Reputation:
I am trying to Select Distinct set using a LINQ to CRM query and it continues to return dupilicate records. The query I am using is:
var linqQuery = (from r in gServiceContext.CreateQuery("opportunity")
join c in gServiceContext.CreateQuery("account") on ((EntityReference)r["accountid"]).Id equals c["accountid"]
join u in gServiceContext.CreateQuery("systemuser") on ((EntityReference)r["ownerid"]).Id equals u["systemuserid"]
where (r["statuscode"].Equals("100000004") || r["statuscode"].Equals("100000003")) && r["statecode"].Equals("Open")
where u["internalemailaddress"].Equals(_currentUser.Email)
select new
{
AccountId = !c.Contains("accountid") ? string.Empty : c["accountid"],
Account = !c.Contains("name") ? string.Empty : c["name"]
}).Distinct();
Am I missing something to make .Distinct()

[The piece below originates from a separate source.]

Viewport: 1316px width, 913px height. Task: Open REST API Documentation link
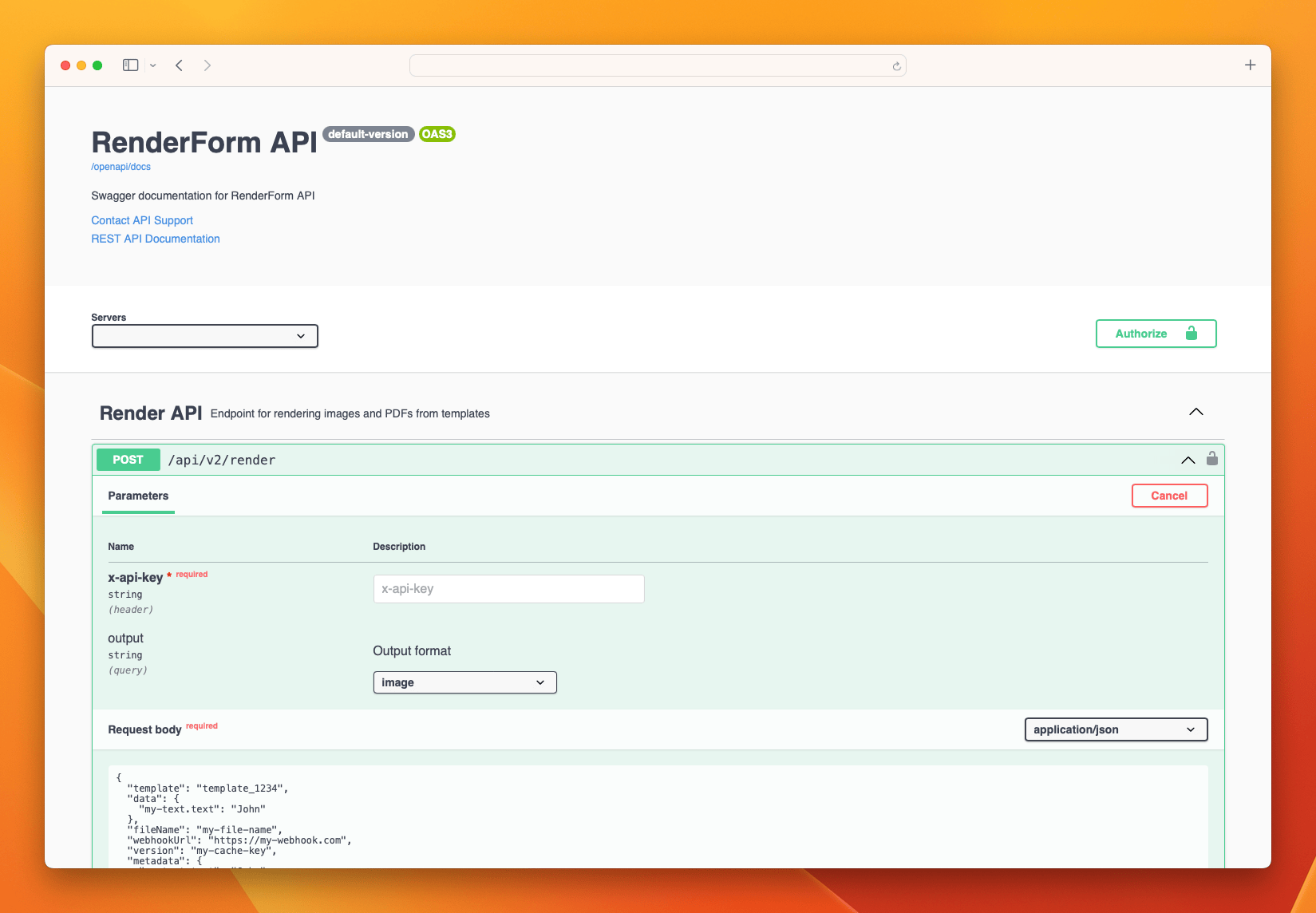coord(156,239)
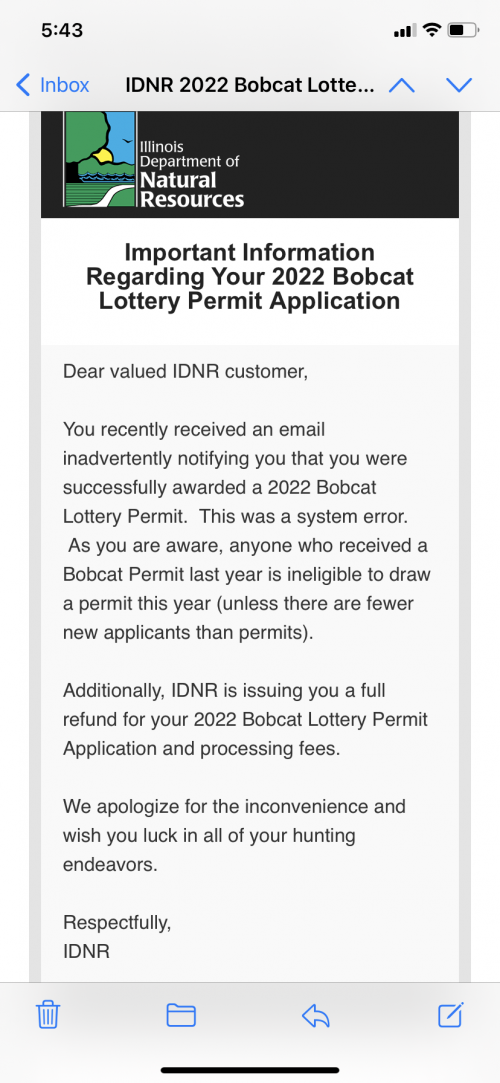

work? Or is there a better way to do it?
Upvotes: 2
Views: 2122
Reputation: 15794
Use a specified IEqualityComparer<T>
: http://msdn.microsoft.com/en-us/library/bb356803
One other thing, I'm not sure if anonymous classes support the IEqualityComparer<T>
implementations.
Upvotes: 1
Reputation: 64507
The Distinct
call without an explicit comparer simply uses the default equality comparer, which in the case of anonymous types boils down to Object.Equals
. This is overridden in anonymous types to be equal if all properties of the type are equal. In this case it will check the AccountId
and Account
properties.
I suspect this is working and that the values are different in terms of case (as strings compare case-sensitive by default) or they are in fact distinct and you just can't see it.
Luckily, it has nothing to do with the CRM-specific Linq provider.